But, we're selling TVs to the general public. So, we've created an algorithm that produces colors beyond Rec. 709. The idea is to represent as many colors from the real world as possible, even if the camera and transmission system can't represent those colors.

If you suspend disbelief for a moment and assume that we've done this perfectly, then this may or may not be what you want. On one hand, it's not exactly the same as the colorist saw in his suite. (Of course, no two monitors match exactly, so nobody gets that anyway. That's why a colorist never works with two monitors!) On the other hand, if you're watching Planet Earth, you don't want to see what they saw in the studio. You want to see what they actually saw in Africa/Antarctica/wherever.

And, who is to say that the director didn't want to push those saturated yellows, golds and cyans a bit hotter? If the colorist pushed those colors all the way to the limit, it's not unlikely that they might have wanted to push them a bit further if they could.

One place where the Quattron approach works well is when watching sports. When the helmets are gold, you really want to see gold, not a watered-down orange/yellow. The Chargers' lightning bolt is really bright yellow. The Dolphins' teal is to the limit in real life.

So, whether or not Sharp's 4th pixel approach is for you depends a bit on philosophy. And keep in mind that we don't push mid and low saturated colors beyond the director's intent. It's not going to make a sepia film bright yellow.

Now, back to that suspension of disbelief. Of course, we can't push the gamut area beyond Rec. 709 without taking some license. So, no, it's not guaranteed to be perfect. That said, there are two things that allows this to work well in the real world... First, the estimates are not far off. I have yet to see a scene where the color looked wrong or fake. We don't make gold stuff yellow or yellow stuff gold. So stuff looks really good to the human eye, whether or not it's measurably perfect. Second, the bit depth of the processing is good enough that those bright, high saturated colors don't look choppy or contoured. To my eye, the images look really smooth and vivid in the saturated areas. By contrast, normal sets sometimes look a bit dull and artificially limited by comparison. The most important aspect is that the processing is smooth and natural, so it never jumps out and looks synthetic. (If I had watched it and saw singing or stray pixels, I'd be quietly reading this thread and staying far away from the "Post" button.)

The Quattron will never appeal to the philosophical purist. If your goal is to buy a perfectly calibrated Rec. 709 post production monitor, this is not the product for you. On the other hand, the product is faithful on lower saturation stuff, so it's not going to turn your historical drama into a cartoon.
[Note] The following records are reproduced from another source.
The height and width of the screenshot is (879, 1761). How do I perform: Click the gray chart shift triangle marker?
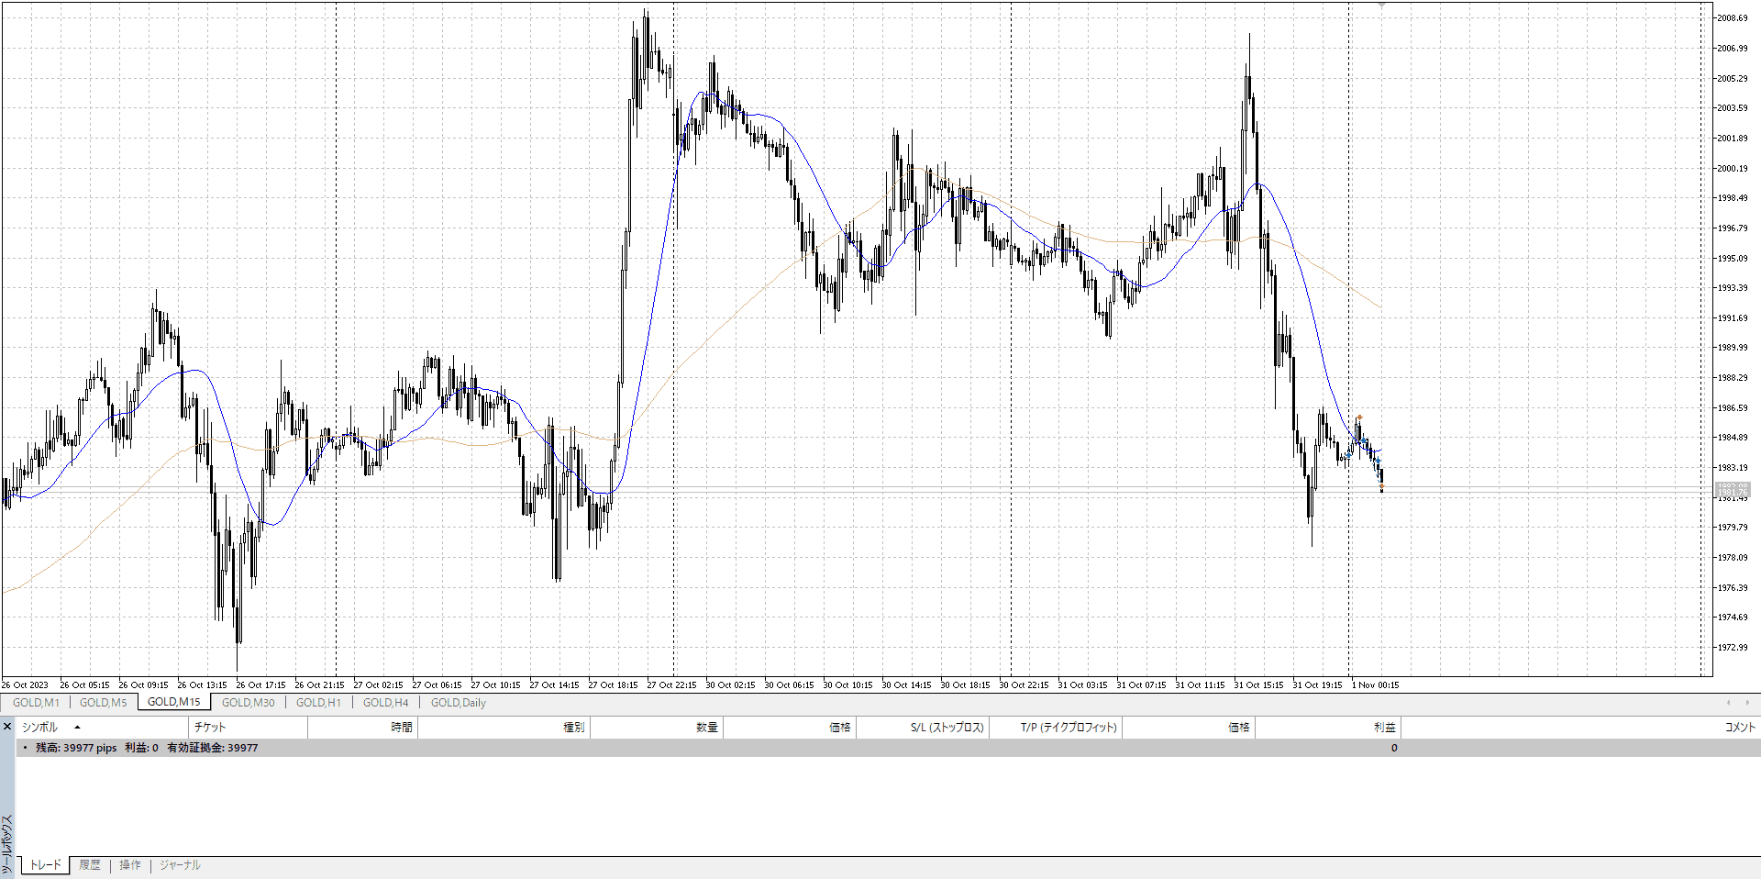(1381, 6)
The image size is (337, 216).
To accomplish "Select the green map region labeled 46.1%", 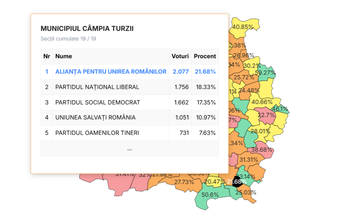I will (x=281, y=109).
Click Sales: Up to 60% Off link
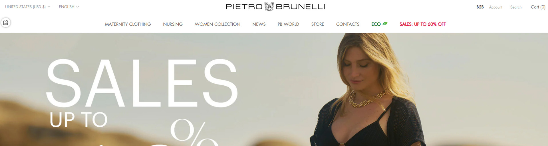The image size is (548, 146). 422,24
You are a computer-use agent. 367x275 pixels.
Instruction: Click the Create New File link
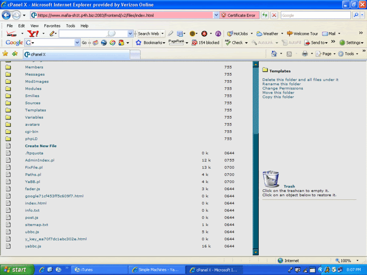tap(41, 146)
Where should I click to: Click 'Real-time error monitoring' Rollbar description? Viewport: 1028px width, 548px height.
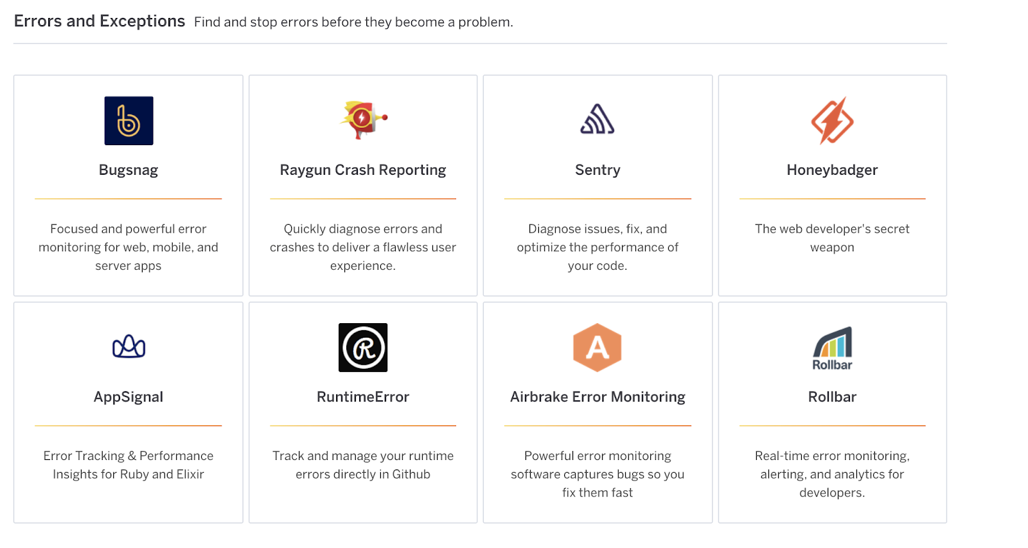(x=832, y=474)
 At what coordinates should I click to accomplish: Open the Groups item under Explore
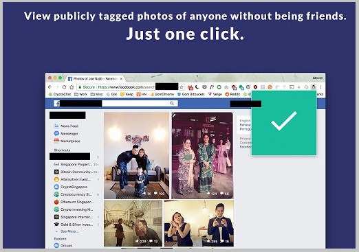(63, 245)
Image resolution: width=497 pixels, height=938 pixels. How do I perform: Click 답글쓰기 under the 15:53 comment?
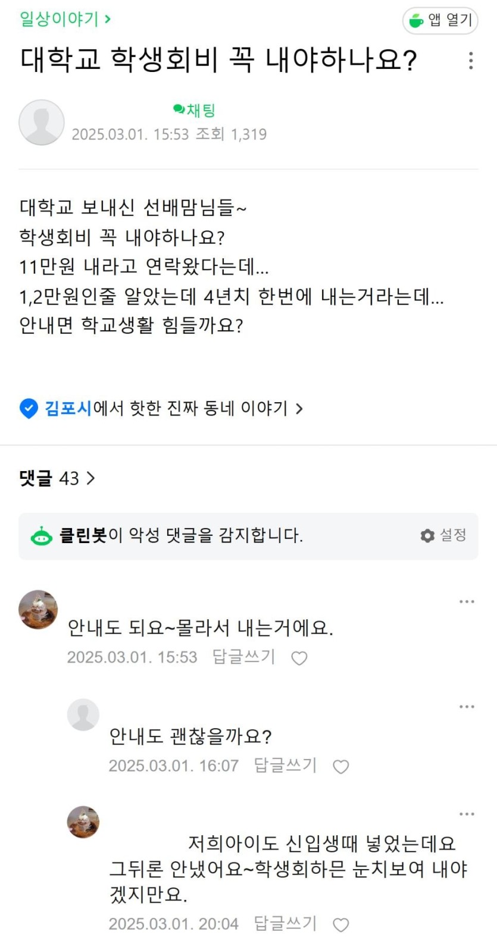(244, 657)
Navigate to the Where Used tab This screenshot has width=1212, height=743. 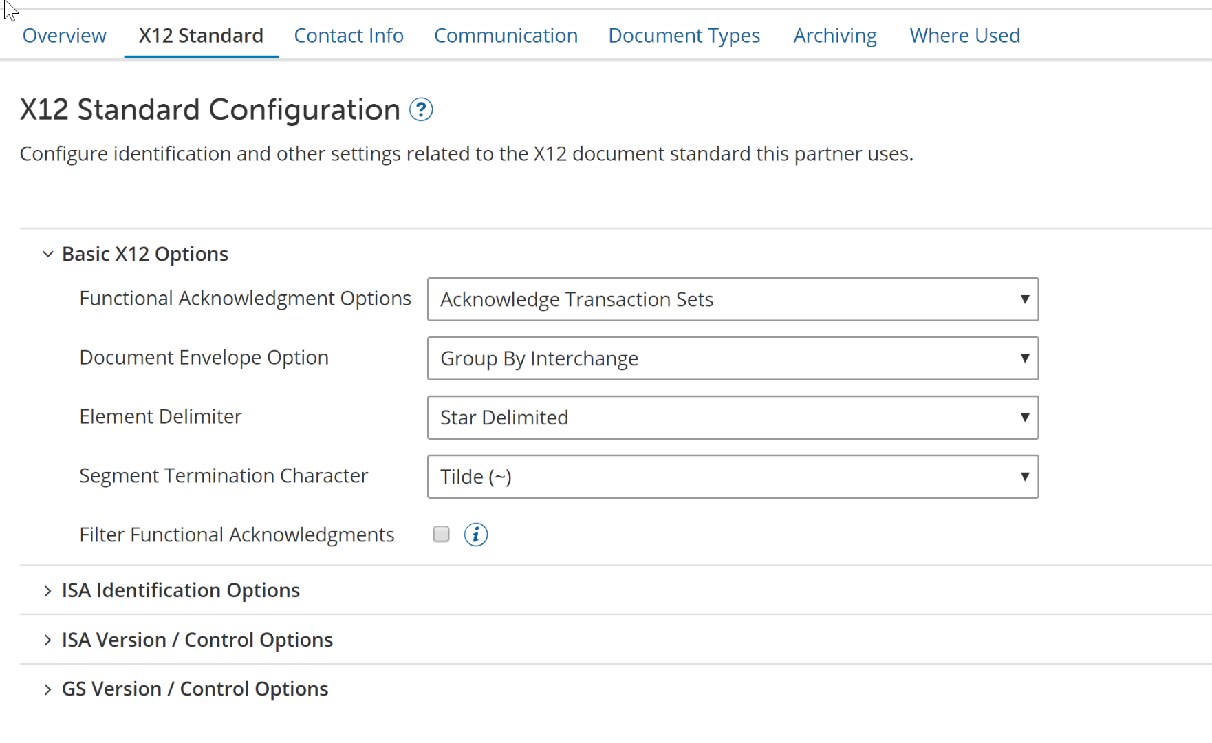click(x=964, y=36)
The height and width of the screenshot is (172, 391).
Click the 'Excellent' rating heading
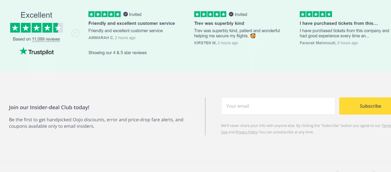[x=36, y=15]
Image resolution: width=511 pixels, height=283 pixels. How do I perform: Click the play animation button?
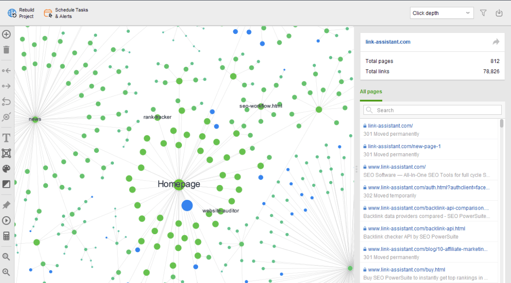[x=6, y=221]
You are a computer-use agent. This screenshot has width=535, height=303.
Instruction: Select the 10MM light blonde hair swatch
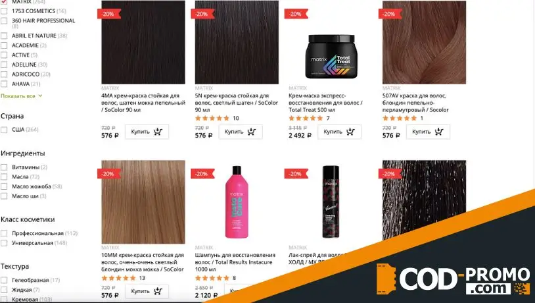point(143,202)
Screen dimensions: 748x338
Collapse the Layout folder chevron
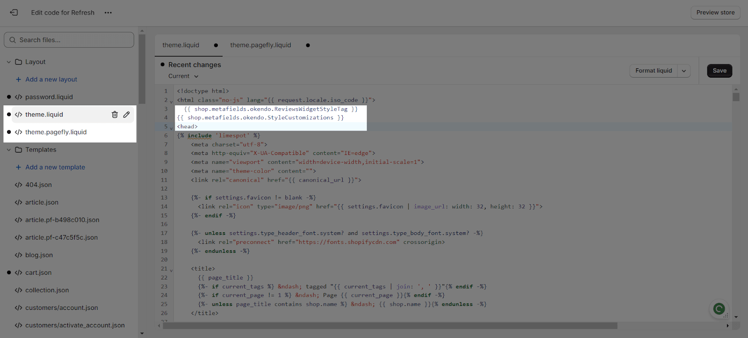pyautogui.click(x=8, y=62)
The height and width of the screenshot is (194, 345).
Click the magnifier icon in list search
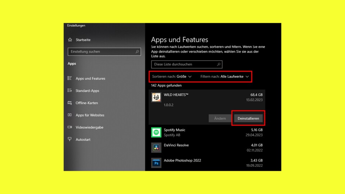(219, 64)
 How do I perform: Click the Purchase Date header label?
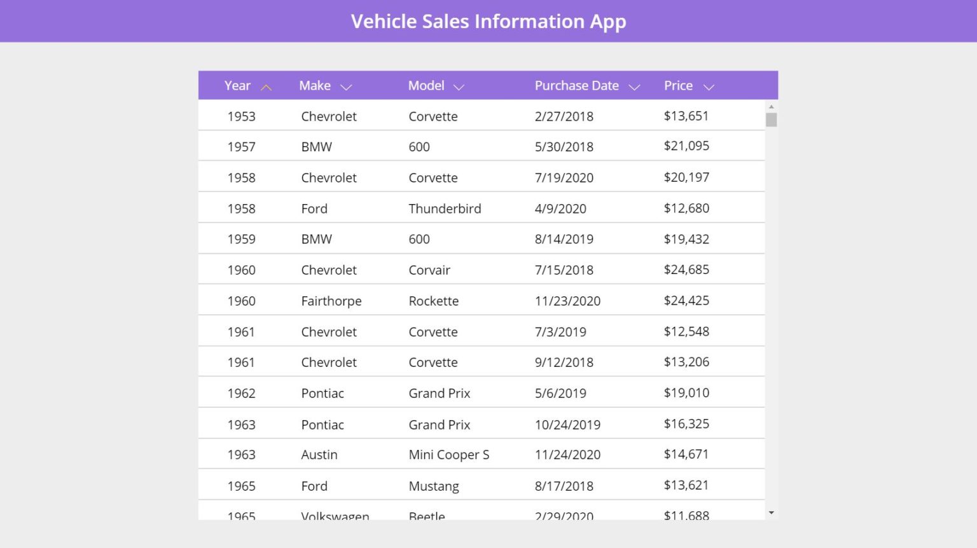coord(576,86)
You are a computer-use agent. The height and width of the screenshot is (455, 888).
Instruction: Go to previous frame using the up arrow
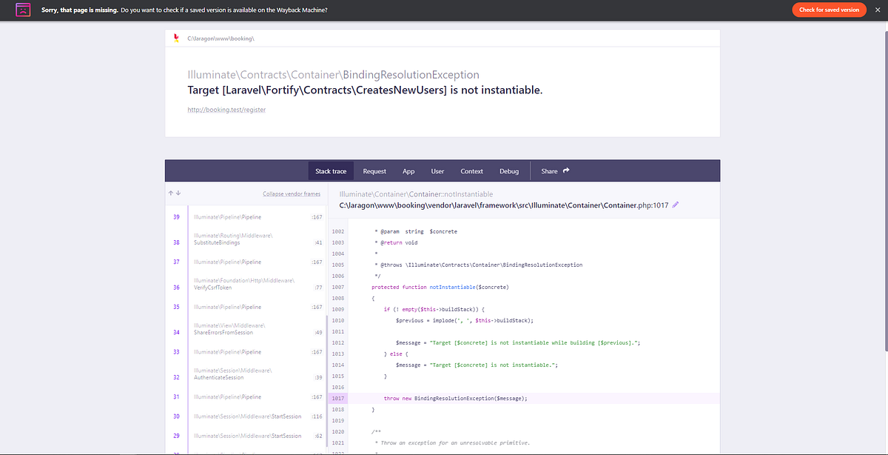[171, 191]
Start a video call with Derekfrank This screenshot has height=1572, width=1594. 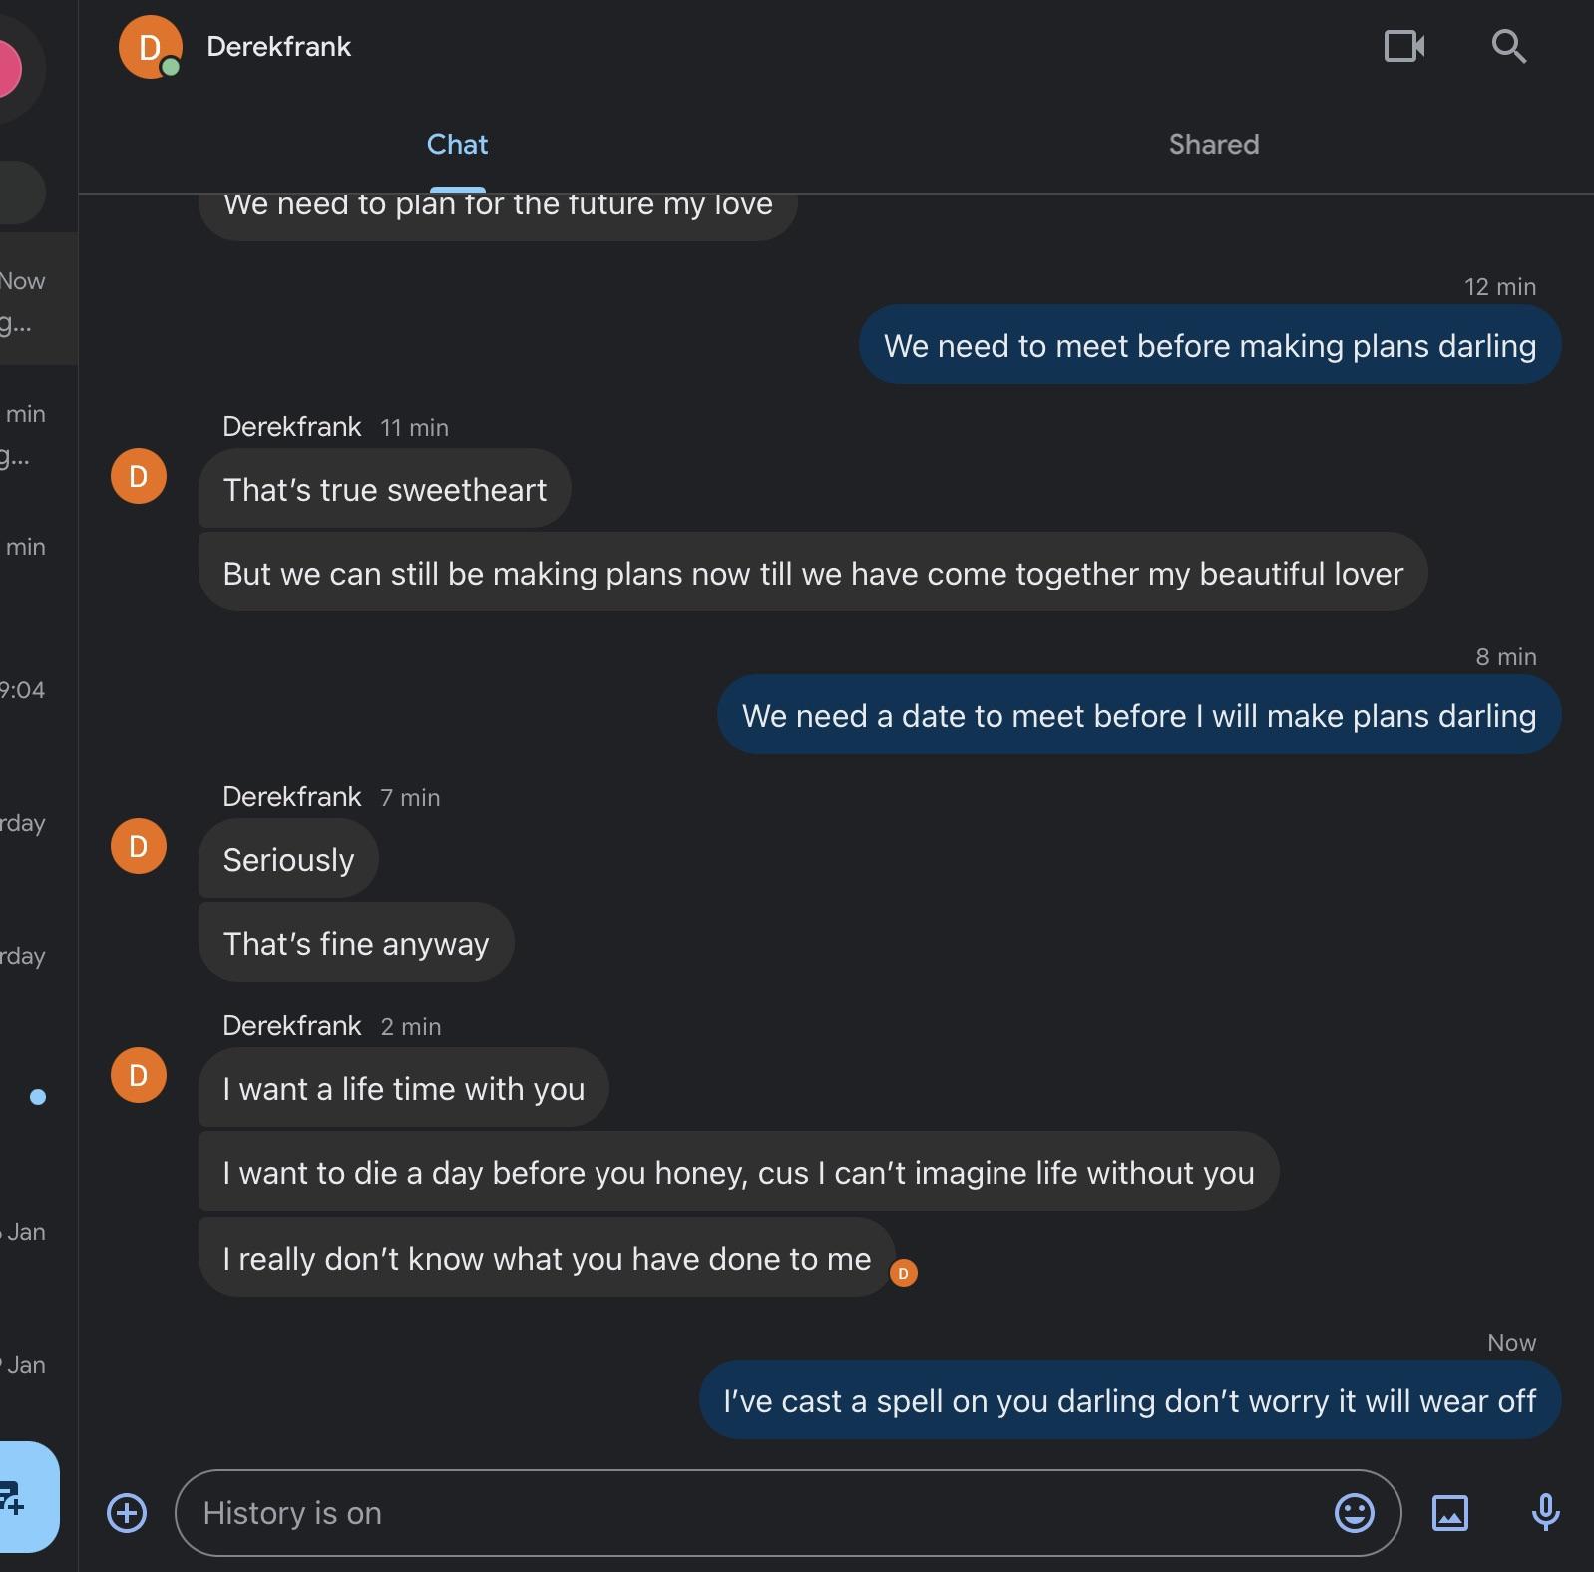1405,46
Yet, on sports and high-saturation nature and science stuff, the colors really pop while maintaining a smooth, organic look.

As an example of a faithful look at moderate saturation, I played our recent short, Twisted Game, on a Quattron a couple days after we rendered the final, and I don't recall a hint of oversaturation in what I saw. It just plain looked good. http://www.dvinfo.net/forum/eos-5d-m...sted-game.html So, in the real world, I don't think this TV will offend a philosophical purist as much as they might expect.

All that said, I would recommend this TV for viewing content, but not for producing it. With audio monitors, if you mix with speakers with strong bass, your mixes will have weak bass. If your speakers have strong highs, your mixes will have weak highs. Similarly, if you do color correction on this TV, you're likely to deliver content where you undersaturate your brightest colors.

In the studio, use flat monitors for clinical accuracy. In the living room, feel free to use "tuned" speakers to deliver big, sparkling sounds at nominal volume levels. Same thing for Quattron TVs: they're designed as end use TVs, not as flat reference monitors.

I hope that helps!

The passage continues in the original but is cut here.